● INPUT FOR THIS TASK
----

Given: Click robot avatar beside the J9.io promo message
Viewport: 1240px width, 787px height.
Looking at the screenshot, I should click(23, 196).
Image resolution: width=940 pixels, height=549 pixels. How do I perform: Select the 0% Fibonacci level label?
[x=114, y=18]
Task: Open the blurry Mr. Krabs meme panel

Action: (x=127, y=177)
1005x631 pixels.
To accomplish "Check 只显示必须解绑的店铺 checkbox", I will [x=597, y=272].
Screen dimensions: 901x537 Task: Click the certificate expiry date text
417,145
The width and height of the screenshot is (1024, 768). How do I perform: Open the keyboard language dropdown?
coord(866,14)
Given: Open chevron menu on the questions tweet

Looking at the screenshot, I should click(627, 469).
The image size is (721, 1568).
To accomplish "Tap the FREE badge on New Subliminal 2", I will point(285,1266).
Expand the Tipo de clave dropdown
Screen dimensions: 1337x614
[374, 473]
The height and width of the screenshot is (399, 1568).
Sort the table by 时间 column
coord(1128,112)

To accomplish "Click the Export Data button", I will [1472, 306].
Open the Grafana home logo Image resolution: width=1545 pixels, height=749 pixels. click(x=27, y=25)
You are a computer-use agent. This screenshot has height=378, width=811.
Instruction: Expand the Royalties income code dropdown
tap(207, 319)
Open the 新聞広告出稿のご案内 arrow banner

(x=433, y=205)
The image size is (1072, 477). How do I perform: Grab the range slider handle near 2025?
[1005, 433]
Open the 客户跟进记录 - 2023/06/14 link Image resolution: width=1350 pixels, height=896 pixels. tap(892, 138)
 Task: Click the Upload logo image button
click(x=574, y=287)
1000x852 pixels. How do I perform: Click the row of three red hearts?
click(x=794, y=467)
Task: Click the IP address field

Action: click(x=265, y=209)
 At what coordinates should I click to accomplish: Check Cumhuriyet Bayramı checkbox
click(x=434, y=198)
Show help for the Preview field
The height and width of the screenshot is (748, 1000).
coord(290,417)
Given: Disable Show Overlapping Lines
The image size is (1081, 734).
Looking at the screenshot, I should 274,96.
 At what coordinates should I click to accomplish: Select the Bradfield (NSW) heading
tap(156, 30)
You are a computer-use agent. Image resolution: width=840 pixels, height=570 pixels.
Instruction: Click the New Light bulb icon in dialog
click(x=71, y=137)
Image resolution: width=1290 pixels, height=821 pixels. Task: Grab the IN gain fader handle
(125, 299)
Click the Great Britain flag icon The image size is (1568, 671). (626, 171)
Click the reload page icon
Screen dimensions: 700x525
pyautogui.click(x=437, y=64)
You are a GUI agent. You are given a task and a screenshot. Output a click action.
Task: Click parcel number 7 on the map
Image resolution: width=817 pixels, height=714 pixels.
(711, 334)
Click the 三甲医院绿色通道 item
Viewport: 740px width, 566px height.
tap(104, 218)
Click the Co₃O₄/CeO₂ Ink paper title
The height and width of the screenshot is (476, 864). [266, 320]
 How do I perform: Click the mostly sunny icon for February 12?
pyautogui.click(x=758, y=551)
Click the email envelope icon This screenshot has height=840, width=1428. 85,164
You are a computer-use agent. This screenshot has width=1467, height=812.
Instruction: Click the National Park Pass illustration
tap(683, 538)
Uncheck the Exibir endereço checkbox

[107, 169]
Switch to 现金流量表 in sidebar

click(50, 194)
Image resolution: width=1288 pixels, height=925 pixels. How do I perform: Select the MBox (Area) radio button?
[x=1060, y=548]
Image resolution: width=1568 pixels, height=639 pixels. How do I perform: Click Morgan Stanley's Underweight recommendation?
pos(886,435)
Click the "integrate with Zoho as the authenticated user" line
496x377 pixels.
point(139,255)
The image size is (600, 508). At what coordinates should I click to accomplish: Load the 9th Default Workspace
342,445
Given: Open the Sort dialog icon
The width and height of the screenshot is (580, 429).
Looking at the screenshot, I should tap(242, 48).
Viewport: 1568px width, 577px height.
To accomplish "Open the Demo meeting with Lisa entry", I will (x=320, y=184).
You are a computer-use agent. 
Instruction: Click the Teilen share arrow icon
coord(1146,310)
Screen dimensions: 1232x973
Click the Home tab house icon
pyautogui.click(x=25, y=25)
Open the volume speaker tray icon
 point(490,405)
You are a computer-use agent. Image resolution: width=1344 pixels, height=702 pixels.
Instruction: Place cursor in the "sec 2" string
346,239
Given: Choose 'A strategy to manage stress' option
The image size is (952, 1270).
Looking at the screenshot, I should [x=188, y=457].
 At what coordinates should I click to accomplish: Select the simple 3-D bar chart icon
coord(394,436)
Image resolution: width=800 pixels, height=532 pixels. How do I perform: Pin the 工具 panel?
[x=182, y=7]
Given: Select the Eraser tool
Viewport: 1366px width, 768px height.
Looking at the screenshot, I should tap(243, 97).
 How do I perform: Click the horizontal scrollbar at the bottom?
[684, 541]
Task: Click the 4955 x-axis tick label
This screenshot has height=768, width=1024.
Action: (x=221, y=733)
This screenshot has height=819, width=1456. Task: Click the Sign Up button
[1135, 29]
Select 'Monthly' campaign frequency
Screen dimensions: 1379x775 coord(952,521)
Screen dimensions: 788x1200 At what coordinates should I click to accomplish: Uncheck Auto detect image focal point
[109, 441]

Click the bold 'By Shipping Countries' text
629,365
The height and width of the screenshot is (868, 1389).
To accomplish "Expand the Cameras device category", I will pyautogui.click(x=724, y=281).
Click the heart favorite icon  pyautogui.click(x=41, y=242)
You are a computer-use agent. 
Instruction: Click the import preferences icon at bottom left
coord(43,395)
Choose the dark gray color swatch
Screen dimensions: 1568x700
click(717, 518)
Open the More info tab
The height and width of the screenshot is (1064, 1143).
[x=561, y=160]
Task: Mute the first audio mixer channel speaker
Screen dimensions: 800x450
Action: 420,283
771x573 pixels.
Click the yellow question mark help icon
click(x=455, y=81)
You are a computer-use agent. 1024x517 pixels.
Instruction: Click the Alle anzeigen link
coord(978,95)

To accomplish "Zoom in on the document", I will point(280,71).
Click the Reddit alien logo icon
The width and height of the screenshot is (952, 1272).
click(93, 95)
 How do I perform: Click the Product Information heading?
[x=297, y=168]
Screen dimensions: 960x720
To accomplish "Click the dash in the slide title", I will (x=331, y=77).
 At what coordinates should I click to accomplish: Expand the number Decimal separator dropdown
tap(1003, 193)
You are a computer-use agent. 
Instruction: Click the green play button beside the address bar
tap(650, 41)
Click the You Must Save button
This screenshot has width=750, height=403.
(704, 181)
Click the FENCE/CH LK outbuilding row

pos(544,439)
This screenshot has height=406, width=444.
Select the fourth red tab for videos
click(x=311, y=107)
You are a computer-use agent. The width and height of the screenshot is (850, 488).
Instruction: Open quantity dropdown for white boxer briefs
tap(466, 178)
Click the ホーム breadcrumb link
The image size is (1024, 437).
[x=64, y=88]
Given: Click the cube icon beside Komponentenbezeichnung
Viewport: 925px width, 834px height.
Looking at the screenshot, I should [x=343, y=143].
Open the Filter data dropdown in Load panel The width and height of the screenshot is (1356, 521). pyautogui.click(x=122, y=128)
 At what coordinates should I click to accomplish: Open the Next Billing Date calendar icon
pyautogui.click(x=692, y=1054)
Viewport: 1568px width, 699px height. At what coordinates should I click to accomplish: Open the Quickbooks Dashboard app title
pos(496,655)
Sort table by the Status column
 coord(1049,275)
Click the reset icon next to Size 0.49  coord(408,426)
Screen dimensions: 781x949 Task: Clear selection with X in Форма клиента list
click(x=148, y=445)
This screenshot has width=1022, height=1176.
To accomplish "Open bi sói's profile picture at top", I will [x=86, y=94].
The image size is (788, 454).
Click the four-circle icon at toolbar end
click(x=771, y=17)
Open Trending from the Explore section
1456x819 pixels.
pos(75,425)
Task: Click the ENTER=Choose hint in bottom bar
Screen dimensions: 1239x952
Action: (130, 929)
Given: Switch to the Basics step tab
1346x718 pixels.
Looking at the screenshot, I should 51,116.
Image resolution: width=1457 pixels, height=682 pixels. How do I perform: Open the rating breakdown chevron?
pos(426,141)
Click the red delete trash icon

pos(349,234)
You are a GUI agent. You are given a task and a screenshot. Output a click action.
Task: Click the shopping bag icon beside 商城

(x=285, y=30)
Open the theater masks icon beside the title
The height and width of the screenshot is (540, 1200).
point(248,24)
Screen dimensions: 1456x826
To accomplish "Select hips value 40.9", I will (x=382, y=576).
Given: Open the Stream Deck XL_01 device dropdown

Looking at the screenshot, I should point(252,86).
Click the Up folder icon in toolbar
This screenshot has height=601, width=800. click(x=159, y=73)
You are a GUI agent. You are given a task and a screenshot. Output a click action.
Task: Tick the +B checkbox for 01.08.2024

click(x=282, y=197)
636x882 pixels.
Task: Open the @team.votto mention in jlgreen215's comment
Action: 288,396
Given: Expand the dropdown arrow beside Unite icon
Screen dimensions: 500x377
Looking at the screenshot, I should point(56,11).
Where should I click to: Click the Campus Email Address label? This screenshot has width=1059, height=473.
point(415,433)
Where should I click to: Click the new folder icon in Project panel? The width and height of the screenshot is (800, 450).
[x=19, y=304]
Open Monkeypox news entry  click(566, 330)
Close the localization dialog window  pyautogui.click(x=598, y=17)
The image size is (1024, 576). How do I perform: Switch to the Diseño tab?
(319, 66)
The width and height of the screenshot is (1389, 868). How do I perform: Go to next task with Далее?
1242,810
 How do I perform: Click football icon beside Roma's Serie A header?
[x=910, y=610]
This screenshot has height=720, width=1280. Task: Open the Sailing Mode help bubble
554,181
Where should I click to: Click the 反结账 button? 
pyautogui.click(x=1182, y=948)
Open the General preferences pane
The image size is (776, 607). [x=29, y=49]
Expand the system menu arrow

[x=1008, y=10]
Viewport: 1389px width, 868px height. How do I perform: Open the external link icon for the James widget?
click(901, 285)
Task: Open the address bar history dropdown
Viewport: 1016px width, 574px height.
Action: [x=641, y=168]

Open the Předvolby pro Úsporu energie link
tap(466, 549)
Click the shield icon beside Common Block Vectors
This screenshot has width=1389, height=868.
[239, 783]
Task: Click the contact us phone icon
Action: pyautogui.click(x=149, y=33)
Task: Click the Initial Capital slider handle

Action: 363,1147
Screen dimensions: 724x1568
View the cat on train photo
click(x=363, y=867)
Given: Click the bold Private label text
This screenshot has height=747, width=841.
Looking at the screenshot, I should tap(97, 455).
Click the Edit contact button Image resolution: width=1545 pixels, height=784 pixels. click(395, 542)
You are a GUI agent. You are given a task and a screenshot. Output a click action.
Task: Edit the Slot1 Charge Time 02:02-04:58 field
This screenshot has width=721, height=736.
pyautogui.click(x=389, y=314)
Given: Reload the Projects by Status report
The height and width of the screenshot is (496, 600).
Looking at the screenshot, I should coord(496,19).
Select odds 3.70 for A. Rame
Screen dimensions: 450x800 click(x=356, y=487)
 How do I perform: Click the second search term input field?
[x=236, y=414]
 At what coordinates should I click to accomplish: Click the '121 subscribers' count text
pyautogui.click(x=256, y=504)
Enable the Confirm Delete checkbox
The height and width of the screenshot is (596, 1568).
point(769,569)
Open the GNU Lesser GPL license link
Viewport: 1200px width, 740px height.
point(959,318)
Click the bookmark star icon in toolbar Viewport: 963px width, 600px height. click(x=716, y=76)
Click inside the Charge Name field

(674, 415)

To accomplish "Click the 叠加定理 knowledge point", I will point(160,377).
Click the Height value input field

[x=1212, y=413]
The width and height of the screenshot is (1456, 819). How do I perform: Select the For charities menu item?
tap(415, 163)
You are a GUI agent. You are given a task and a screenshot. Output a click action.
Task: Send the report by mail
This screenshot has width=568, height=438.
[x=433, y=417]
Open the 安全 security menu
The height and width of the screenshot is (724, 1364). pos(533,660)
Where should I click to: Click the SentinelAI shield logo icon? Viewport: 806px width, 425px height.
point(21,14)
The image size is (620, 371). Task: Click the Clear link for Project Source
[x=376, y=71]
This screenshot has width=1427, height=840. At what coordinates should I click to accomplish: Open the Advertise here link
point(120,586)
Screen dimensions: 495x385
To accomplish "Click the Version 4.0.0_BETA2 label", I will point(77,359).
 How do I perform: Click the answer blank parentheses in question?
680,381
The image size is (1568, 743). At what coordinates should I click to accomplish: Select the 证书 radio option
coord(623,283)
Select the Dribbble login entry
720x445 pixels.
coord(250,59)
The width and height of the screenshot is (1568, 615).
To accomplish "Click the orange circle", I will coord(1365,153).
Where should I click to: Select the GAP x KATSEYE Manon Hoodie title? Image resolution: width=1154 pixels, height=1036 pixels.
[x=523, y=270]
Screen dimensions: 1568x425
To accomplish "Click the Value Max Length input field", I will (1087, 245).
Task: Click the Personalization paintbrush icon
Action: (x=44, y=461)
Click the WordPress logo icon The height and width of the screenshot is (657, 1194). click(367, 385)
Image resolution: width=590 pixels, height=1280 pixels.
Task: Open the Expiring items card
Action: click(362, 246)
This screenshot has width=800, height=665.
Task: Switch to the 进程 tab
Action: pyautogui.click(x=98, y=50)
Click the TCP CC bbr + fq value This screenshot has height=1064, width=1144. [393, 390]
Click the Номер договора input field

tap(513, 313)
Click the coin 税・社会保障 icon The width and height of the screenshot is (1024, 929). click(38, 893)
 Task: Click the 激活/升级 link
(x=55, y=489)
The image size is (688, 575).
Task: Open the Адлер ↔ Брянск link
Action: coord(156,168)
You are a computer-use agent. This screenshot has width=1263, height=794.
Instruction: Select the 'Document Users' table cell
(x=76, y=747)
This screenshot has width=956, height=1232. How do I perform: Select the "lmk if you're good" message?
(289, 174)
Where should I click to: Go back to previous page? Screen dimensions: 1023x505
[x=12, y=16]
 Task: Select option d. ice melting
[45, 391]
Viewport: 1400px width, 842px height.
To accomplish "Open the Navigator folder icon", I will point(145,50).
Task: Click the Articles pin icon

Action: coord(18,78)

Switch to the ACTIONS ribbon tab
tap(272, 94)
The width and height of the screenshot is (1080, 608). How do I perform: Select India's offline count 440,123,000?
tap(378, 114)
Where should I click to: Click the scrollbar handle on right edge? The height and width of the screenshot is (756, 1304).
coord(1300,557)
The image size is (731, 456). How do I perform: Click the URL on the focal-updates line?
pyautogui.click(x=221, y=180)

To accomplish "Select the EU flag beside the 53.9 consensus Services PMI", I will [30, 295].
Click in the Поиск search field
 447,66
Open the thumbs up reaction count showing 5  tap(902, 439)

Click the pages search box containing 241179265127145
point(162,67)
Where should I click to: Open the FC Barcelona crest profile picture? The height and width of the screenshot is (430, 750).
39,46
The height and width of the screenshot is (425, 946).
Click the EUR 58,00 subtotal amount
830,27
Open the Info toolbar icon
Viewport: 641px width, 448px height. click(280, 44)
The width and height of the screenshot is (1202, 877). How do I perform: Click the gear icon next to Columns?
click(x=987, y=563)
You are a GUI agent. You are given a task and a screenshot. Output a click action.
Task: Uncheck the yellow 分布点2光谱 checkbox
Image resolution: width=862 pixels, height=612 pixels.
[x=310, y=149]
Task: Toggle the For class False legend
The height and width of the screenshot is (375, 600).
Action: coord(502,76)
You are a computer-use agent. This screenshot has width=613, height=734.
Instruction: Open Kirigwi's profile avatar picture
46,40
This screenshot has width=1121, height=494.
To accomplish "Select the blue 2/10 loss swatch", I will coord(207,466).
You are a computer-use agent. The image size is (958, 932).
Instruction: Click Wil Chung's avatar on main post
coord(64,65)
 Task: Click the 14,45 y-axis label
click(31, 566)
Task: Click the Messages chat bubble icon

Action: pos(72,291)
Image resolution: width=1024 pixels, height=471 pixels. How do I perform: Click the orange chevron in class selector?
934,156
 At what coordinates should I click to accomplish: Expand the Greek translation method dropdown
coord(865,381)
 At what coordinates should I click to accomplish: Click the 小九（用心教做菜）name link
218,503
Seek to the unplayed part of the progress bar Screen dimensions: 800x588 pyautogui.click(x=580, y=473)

----

● PROBLEM TO SOLVE
Please give an exact copy of the entries above, from the line with "has height=378, width=811." down to the line with "Task: Click parcel number 7 on the map", inclusive, and nothing else.

● RESULT FOR THIS EXERCISE
You are a computer-use agent. This screenshot has height=378, width=811.
Instruction: Expand the Royalties income code dropdown
tap(207, 319)
Open the 新聞広告出稿のご案内 arrow banner

(x=433, y=205)
The image size is (1072, 477). How do I perform: Grab the range slider handle near 2025?
[1005, 433]
Open the 客户跟进记录 - 2023/06/14 link Image resolution: width=1350 pixels, height=896 pixels. tap(892, 138)
 Task: Click the Upload logo image button
click(x=574, y=287)
1000x852 pixels. How do I perform: Click the row of three red hearts?
click(x=794, y=467)
Task: Click the IP address field

Action: click(x=265, y=209)
 At what coordinates should I click to accomplish: Check Cumhuriyet Bayramı checkbox
click(x=434, y=198)
Show help for the Preview field
The height and width of the screenshot is (748, 1000).
coord(290,417)
Given: Disable Show Overlapping Lines
The image size is (1081, 734).
Looking at the screenshot, I should 274,96.
 At what coordinates should I click to accomplish: Select the Bradfield (NSW) heading
tap(156, 30)
You are a computer-use agent. Image resolution: width=840 pixels, height=570 pixels.
Instruction: Click the New Light bulb icon in dialog
click(x=71, y=137)
Image resolution: width=1290 pixels, height=821 pixels. Task: Grab the IN gain fader handle
(125, 299)
Click the Great Britain flag icon The image size is (1568, 671). (626, 171)
Click the reload page icon
Screen dimensions: 700x525
pyautogui.click(x=437, y=64)
You are a GUI agent. You are given a task and a screenshot. Output a click action.
Task: Click parcel number 7 on the map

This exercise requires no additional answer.